* **Excerpt provided**:
◆ ◆ ◆ ◆ ◆ ◆ ◆
In the November 4-5, 2006 issue of the Wall Street Journal facing pages present a lovely couplet of articles. The right hand page carried a piece by G. W. Bowersock on Fagles recent translation of Vergil’s Aeneid; the left hand page carried a piece by Meghan Cox Gurdon on graphic novels. The right hand piece speaks to the numerous difficulties of rendering the terse Vergilian Latin prose into 21st century English text. The left hand piece bemoans the decline of reader ability and inclination attendant to graphic novels; though an end thought hopes that the graphic novels would lead readers to richer verbal works – a form of gateway medium!
Both pieces touch on the edges of a problem without addressing that problem. Verbal language may not be the most appropriate way to render some concepts and narratives. One might suggest that elaborate prose may be required to overcome the inherent limitations of the verbal text. It might well be that one image could supplant the numerous words required to describe a texture, a spatial relationship, a temporal relationship.
Recently I was listening to a recording of Homer’s Iliad. I was stricken by how many lines were required to describe the look of one hero in a combat – size, visage, nature of armament and protection; then to go on and do the same for the other combatant. Then more words were required to describe their physical relationship, their places on a Cartesian grid of the landscape. Then, perhaps most strikingly, words describing the hurling of a spear and describing its ark and whether or not it met its mark had to be followed by another set of words describing the reaction of the second combatant. That is, the verbal descriptions of simultaneous actions could not be presented simultaneously!
Yes, there are lovely words that attempt to regain the simultaneity, to put the readers mind back in time, but there is no way around the linearity of language – the two descriptions cannot be given together. Yet, a graphical piece with limited words – even if they happen to be presented in “thought bubbles” – could present the simultaneity.
The difficulties of describing some aspects of life with words should not be mistaken for some form of quality of representation. The greater effort of decoding and reconstructing should not, in and of itself, be taken as a sign of higher quality or inherent superiority of a medium. This is not to say that the graphical medium is necessarily superior either. However, we might do well to think of the degree to which any particular medium or set of media might best represent a set of concepts.
◆ ◆ ◆ ◆ ◆ ◆ ◆
* **Problem to work on**: In the essay above on verbal and graphic media, who wrote the newspaper piece on Fagles's translation of the Aeneid?

* **Source excerpt**:
◆ ◆ ◆ ◆ ◆ ◆ ◆
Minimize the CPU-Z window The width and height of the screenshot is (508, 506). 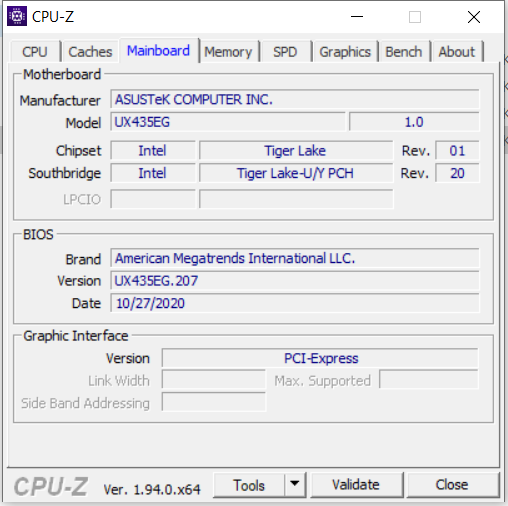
◆ ◆ ◆ ◆ ◆ ◆ ◆
* **Task response**: G. W. Bowersock